* _Directions_
Starting at the line that contains "Rsync.net (163, 432)", return every line through the end of the entries below, exactly and with nothing else.

* _The records_
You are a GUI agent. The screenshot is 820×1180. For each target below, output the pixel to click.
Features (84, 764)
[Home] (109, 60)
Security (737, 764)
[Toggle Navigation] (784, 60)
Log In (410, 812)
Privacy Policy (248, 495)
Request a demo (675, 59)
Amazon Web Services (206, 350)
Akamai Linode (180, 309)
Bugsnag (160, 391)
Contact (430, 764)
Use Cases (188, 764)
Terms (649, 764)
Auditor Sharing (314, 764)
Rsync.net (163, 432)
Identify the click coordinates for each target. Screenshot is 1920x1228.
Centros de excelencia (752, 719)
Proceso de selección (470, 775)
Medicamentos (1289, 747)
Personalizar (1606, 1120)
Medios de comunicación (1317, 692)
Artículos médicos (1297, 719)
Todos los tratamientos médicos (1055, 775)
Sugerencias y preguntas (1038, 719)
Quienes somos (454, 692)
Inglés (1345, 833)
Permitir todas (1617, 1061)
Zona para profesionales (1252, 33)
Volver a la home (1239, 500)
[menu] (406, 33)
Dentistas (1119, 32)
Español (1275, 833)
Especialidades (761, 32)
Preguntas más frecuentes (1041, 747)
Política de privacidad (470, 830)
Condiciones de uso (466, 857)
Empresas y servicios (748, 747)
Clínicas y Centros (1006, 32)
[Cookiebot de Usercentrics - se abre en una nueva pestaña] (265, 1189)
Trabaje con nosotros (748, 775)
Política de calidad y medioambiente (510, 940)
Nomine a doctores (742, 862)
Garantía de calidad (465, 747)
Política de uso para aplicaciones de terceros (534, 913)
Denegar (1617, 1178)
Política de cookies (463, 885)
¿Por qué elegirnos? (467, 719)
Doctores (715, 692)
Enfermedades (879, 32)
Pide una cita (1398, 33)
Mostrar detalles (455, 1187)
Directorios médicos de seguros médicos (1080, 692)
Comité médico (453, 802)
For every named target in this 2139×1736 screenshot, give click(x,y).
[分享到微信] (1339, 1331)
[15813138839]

* _Output below_
Rsync.net (163, 432)
Identify the click coordinates for each target. Screenshot is 1920x1228.
Centros de excelencia (752, 719)
Proceso de selección (470, 775)
Medicamentos (1289, 747)
Personalizar (1606, 1120)
Medios de comunicación (1317, 692)
Artículos médicos (1297, 719)
Todos los tratamientos médicos (1055, 775)
Sugerencias y preguntas (1038, 719)
Quienes somos (454, 692)
Inglés (1345, 833)
Permitir todas (1617, 1061)
Zona para profesionales (1252, 33)
Volver a la home (1239, 500)
[menu] (406, 33)
Dentistas (1119, 32)
Español (1275, 833)
Especialidades (761, 32)
Preguntas más frecuentes (1041, 747)
Política de privacidad (470, 830)
Condiciones de uso (466, 857)
Empresas y servicios (748, 747)
Clínicas y Centros (1006, 32)
[Cookiebot de Usercentrics - se abre en una nueva pestaña] (265, 1189)
Trabaje con nosotros (748, 775)
Política de calidad y medioambiente (510, 940)
Nomine a doctores (742, 862)
Garantía de calidad (465, 747)
Política de uso para aplicaciones de terceros (534, 913)
Denegar (1617, 1178)
Política de cookies (463, 885)
¿Por qué elegirnos? (467, 719)
Doctores (715, 692)
Enfermedades (879, 32)
Pide una cita (1398, 33)
Mostrar detalles (455, 1187)
Directorios médicos de seguros médicos (1080, 692)
Comité médico (453, 802)
For every named target in this 2139×1736 screenshot, give click(x,y).
[分享到微信] (1339, 1331)
[15813138839]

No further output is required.